Un miserere pour les invisibles : martyrs et miraculés et du mouvement des sans citoyenneté
Mais en réalité dans cette dramaturgie working in progress des supposés nouveaux mouvements protestataires, les chômeurs, sans logis et sans papier servent essentiellement d’emblèmes à l’action collective. Ils sont plutôt parlés et agis par les entrepreneurs de ces causes qu’agents engagés dans la lutte. Deux figures-types, presque interchangeables, du sans citoyenneté ont d’ailleurs émergé les concernant avec cette théâtralisation des causes : le martyr et la victime. Ils ne peuvent se défendre et ont besoin de la protection des collectifs qui les représentent. Leur participation est possible et même attendue, notamment lorsque, en raison de leur compétence professionnelle antérieure, ils peuvent apporter un coup de main dans la réalisation d’une des tâches annexes du travail militant [40] ou même simplement parce qu’ils contribuent à faire nombre. Ils sont là soit pour activer leurs dispositions sous la houlette bienveillante de permanents engagés dans la production de l’action elle-même soit pour faire nombre. Les uns entrent dans les associations car ils y connaissent quelqu’un, les autres parce qu’ils en ont entendu parler [41].
Méconnaissant les usages de la parole et parfois des affrontements verbaux ou même physiques avec les forces de l’ordre, ils les éprouvent parfois lors de la première action à laquelle ils participent (envisagée sur le mode familier de la bagarre pour les jeunes de milieux populaires, subie comme violente pour les autres). Ils leur arrivent de se faire embarquer sans ménagements par la police et éventuellement interroger et ficher à ce moment là [42]. Dans ce cas ils sont ramenés à leur identité de papier, sans emploi ou Rmistes [43].

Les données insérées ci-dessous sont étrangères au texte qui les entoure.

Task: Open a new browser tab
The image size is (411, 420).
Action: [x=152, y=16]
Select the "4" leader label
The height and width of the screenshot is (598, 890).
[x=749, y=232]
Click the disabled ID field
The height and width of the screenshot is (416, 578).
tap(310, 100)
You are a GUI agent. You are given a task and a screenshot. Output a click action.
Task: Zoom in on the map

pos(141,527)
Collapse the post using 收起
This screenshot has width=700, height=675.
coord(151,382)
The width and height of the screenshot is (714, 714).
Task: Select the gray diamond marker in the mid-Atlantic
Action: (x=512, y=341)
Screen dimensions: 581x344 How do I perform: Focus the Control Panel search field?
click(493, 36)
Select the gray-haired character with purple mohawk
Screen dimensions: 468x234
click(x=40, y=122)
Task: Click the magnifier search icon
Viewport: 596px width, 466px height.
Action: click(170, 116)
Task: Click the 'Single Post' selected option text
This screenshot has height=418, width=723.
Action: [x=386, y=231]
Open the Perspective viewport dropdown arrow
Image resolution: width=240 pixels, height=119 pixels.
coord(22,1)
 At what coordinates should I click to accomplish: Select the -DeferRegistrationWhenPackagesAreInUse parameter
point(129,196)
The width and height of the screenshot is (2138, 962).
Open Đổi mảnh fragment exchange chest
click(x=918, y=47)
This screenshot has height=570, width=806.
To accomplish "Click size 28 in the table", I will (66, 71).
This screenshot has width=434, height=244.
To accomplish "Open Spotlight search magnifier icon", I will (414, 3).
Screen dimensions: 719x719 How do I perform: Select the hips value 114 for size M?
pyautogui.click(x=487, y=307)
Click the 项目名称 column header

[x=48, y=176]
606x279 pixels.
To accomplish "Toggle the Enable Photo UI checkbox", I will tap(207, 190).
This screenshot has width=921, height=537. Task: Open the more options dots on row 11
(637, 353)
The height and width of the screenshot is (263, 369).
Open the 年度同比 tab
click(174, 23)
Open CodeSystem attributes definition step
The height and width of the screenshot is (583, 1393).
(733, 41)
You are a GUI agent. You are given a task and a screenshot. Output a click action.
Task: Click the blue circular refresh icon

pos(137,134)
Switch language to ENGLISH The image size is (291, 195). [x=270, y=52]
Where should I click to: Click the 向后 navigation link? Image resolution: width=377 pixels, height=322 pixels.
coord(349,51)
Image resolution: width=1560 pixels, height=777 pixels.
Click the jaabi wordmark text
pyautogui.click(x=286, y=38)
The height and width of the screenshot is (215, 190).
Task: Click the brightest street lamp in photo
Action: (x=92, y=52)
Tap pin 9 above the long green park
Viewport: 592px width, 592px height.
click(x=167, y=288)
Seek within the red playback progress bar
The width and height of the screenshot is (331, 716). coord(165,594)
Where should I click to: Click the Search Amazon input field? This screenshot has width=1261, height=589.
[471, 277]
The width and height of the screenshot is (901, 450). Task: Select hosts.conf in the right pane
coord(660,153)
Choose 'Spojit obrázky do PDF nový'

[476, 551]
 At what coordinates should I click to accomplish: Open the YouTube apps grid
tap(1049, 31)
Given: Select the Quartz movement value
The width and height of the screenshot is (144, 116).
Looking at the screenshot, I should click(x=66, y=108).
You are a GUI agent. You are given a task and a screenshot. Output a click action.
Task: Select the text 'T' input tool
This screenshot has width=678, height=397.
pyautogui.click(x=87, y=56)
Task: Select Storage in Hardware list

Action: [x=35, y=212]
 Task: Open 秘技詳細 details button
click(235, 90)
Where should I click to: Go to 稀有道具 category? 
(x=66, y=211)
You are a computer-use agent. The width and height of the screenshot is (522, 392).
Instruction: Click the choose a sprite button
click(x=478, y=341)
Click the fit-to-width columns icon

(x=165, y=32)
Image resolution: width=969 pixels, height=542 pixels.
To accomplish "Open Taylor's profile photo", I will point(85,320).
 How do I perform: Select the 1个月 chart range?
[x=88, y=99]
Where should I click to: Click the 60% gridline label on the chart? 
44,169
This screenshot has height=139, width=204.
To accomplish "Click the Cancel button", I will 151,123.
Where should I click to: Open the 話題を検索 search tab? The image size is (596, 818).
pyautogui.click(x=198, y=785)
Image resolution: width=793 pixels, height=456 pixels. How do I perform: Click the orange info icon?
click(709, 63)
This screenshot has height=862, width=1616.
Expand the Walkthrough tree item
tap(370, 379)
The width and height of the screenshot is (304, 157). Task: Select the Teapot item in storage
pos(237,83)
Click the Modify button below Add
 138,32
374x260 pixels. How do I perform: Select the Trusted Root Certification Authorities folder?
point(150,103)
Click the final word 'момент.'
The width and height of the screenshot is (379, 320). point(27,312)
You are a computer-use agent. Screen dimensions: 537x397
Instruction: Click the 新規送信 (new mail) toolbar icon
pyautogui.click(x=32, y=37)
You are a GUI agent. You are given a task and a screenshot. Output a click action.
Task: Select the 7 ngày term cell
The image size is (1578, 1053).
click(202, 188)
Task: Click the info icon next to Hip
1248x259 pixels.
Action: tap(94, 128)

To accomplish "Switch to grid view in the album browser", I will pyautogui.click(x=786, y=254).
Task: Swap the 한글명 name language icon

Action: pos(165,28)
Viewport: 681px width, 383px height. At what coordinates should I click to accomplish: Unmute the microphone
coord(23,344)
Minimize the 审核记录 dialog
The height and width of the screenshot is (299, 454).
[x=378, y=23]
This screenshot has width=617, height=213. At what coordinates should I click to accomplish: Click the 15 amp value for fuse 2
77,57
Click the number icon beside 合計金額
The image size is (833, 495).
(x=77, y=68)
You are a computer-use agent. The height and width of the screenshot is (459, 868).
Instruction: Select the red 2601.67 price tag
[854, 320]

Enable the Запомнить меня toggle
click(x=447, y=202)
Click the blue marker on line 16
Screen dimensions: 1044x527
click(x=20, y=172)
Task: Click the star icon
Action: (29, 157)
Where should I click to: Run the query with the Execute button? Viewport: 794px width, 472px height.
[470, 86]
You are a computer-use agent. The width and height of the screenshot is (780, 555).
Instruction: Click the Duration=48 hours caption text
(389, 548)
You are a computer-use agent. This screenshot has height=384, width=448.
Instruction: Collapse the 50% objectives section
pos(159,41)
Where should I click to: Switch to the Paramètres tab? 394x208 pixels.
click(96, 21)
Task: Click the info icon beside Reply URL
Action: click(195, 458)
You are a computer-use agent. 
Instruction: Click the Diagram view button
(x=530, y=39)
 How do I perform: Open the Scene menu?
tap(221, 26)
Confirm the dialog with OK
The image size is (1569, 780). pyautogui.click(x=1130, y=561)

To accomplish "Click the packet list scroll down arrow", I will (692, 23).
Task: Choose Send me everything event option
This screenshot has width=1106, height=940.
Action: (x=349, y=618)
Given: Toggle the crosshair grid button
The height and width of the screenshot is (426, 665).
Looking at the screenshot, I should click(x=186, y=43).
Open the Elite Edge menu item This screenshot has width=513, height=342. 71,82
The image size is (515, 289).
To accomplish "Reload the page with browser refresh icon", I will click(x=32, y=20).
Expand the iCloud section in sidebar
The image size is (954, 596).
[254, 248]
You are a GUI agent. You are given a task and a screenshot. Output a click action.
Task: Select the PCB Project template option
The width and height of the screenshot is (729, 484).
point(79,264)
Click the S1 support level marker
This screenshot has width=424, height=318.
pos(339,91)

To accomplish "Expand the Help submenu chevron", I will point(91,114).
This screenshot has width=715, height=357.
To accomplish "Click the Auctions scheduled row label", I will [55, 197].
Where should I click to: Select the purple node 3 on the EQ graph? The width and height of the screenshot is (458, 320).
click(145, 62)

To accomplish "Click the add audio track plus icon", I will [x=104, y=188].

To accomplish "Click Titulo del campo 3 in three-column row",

De même ils n’ont parfois pas connaissance des modes de division du travail militant [44]. Certains ignorent même totalement la répartition entre participants des rétributions positives et négatives (avoir sa photo dans le journal versus se faire tirer le portrait er relever les empreintes au commissariat, avoir le sentiment d’être utile aux autres vs se sentir élément noyé dans le groupe, obtenir une allocation d’urgence vs être emmené au poste…). Ils apprennent donc sur le tas et parfois à leur détriment les coûts matériels ou symboliques. L’entrée dans la lutte les condamne même parfois à perdre leurs derniers secours (RMI ou allocations) sauf à la poursuivre ou à être protégé par des militants plus aguerris [45]. La prise de conscience de l’écart entre les gratifications individuelles attendues, qui amènent certains chômeurs des classes populaires à entrer dans une association locale (comme trouver un interlocuteur pour aider à remplir un formulaire ou refaire un CV ou obtenir de l’aide en nature ou financière ou de l’écoute), et les objectifs formulés comme prioritaires au niveau national redouble souvent leur sentiment d’incapacité à agir en leur nom et pour eux-mêmes. Ces expériences renvoient à deux modèles idéal-typiques d’intériorisation de leur position d’adjuvant ou d’expédient dans les actions. Ils ont à choisir entre l’impuissance, c’est-à-dire la parole de Junie porteuse de revendications qui ne sont pas les siennes, et l’effacement, c’est-à-dire la place d’Octavie réduite à la plainte et au silence. Cette domination les contraint dans les deux cas à se conformer aux attentes des leaders ou des pouvoirs publics (Hirschman 1972, Thomas 2004 b).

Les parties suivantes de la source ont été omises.